* Records for the task:
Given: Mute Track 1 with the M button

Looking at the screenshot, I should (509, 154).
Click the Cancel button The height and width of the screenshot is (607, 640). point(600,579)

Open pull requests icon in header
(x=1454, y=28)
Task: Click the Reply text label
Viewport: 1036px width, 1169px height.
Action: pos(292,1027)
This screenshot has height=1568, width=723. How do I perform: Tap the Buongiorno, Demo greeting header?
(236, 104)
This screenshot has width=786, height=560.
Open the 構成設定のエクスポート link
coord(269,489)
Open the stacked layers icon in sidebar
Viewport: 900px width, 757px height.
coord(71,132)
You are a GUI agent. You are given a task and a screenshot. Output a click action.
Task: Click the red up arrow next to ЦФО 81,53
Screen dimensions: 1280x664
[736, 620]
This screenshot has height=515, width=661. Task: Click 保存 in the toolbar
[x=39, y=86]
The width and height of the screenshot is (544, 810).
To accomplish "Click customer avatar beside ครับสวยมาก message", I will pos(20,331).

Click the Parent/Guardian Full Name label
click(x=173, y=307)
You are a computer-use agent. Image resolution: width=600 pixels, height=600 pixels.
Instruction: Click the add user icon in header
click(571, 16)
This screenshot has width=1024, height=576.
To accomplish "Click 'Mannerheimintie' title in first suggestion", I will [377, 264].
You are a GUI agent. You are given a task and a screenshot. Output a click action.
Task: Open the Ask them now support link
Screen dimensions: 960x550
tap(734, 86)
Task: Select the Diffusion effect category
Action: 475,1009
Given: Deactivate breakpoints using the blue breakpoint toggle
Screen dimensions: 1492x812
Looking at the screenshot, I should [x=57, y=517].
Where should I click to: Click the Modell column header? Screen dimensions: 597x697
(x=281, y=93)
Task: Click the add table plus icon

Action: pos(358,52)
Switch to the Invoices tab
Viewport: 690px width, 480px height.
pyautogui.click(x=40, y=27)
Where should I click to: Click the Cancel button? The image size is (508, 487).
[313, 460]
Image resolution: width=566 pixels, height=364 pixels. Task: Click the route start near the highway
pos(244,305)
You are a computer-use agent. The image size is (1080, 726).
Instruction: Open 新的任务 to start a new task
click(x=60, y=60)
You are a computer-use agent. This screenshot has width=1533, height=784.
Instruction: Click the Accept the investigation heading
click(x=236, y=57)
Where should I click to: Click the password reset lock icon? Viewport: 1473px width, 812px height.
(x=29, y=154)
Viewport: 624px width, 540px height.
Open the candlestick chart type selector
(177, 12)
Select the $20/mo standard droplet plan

* Action item: Write out every line of the data that holds the word "computer".

* Solved problem:
You are a computer-use agent. Image resolution: width=600 pixels, height=600 pixels.
You are a computer-use agent. The image size is (1080, 726).
You are a computer-use agent. This screenshot has width=1533, height=784.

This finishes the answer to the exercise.